Federal death penalty ruled unconstitutional

? The federal death penalty was declared unconstitutional Monday by a judge who said too many innocent people have been executed before they could be vindicated.

U.S. District Judge Jed Rakoff is the first federal judge to declare the 1994 Death Penalty Act unconstitutional, said Lee Ginsberg, lawyer for one of the defendants whose case led to the decision. Monday’s ruling would not affect individual states’ death penalty statutes.

The federal government was expected to appeal the ruling, which came in the case of two alleged drug dealers accused of killing an informant.

“In light of Judge Rakoff’s decision, we are considering our appellate options,” said Herb Hadad, a spokesman for U.S. Atty. James Comey.

Rakoff, who warned prosecutors in April that he was considering the move, said in his 28-page ruling that the law violated the due process rights of defendants. Prosecutors argued the Supreme Court already has concluded that the Constitution’s due process safeguards do not guarantee perfect or infallible outcomes.

Rakoff found that the best available evidence indicates that, “on the one hand, innocent people are sentenced to death with materially greater frequency than was previously supposed and that, on the other hand, convincing proof of their innocence often does not emerge until long after their convictions.”

He based his findings on a number of studies of state death penalty cases. He said he used those studies because the number of federal death sentences 31 was too small to draw any conclusions.

Only two people, Oklahoma City bomber Timothy McVeigh and drug killer Juan Garza, have been executed under the federal law. Of the remaining 29, five were reversed.
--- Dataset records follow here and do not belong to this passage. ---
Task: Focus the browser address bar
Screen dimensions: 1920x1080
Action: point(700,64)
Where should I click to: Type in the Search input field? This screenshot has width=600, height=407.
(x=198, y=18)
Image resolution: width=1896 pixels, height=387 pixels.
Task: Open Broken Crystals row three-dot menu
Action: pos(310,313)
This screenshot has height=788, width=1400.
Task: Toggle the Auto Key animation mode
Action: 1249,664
The government said none of the 31 defendants was later found to be innocent.

Prosecutors had argued that federal death row inmates had greater legal protections than state court defendants, but the judge found the opposite was true because the rules of evidence in federal court are more favorable to law enforcement.

“There is no good reason to believe the federal system will be any more successful at avoiding mistaken impositions of the death penalty than the error-prone state systems already exposed,” Rakoff wrote.

Justice Department spokeswoman Barbara Comstock criticized the ruling.

“The determination of how to punish criminal activity within the limits of the Constitution is a matter entrusted to the democratically elected legislature, not to the federal judiciary,” she said. “Congress passed the Federal Death Penalty Act to save lives, and the Supreme Court has repeatedly said the death penalty is constitutional.”